_Problem description:_
Repeat the listing that follows without a single change.

=== Begin Enclosure ===

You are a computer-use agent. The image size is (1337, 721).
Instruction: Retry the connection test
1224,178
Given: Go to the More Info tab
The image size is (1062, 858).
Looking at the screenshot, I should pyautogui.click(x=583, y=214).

=== End Enclosure ===

_Exercise answer:_
You are a computer-use agent. The image size is (1337, 721).
Instruction: Retry the connection test
1224,178
Given: Go to the More Info tab
The image size is (1062, 858).
Looking at the screenshot, I should pyautogui.click(x=583, y=214).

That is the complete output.